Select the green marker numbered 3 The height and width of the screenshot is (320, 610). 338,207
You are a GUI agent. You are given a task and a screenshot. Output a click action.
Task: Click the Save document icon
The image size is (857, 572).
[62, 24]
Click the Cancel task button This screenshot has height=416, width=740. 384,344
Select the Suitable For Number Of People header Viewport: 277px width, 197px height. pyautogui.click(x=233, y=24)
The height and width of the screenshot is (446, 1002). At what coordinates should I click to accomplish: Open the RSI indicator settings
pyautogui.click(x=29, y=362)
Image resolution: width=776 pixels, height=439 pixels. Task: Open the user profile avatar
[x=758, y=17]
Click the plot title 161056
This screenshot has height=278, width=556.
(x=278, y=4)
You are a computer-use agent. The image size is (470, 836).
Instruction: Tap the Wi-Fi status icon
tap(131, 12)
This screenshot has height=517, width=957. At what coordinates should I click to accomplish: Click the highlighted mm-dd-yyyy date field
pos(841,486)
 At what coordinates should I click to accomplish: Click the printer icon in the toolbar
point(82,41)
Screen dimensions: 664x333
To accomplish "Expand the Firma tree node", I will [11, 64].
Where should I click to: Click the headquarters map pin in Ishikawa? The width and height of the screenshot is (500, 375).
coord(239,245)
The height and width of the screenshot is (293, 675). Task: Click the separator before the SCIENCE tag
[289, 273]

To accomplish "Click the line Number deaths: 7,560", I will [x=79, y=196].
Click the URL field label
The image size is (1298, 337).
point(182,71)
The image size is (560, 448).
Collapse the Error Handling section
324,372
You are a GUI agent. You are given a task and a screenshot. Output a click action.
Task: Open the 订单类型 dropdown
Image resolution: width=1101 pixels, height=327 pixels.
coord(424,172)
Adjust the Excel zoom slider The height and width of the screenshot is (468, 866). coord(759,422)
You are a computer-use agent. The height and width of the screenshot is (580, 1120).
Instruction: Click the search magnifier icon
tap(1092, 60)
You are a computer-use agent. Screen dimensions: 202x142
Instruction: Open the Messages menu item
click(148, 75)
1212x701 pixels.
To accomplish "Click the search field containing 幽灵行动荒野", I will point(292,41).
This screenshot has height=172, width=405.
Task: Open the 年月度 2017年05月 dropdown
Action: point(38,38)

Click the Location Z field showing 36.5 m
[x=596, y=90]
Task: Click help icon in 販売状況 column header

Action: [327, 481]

○ ○ ○ ○ ○ ○ ○

**What you should do**
Answer with an exact copy of the lines from the one containing "Adjust the Excel" through the end of the entries above, leaving out everything before.

**Solution to the problem**
Adjust the Excel zoom slider The height and width of the screenshot is (468, 866). coord(759,422)
You are a computer-use agent. The height and width of the screenshot is (580, 1120).
Instruction: Click the search magnifier icon
tap(1092, 60)
You are a computer-use agent. Screen dimensions: 202x142
Instruction: Open the Messages menu item
click(148, 75)
1212x701 pixels.
To accomplish "Click the search field containing 幽灵行动荒野", I will point(292,41).
This screenshot has height=172, width=405.
Task: Open the 年月度 2017年05月 dropdown
Action: point(38,38)

Click the Location Z field showing 36.5 m
[x=596, y=90]
Task: Click help icon in 販売状況 column header

Action: [327, 481]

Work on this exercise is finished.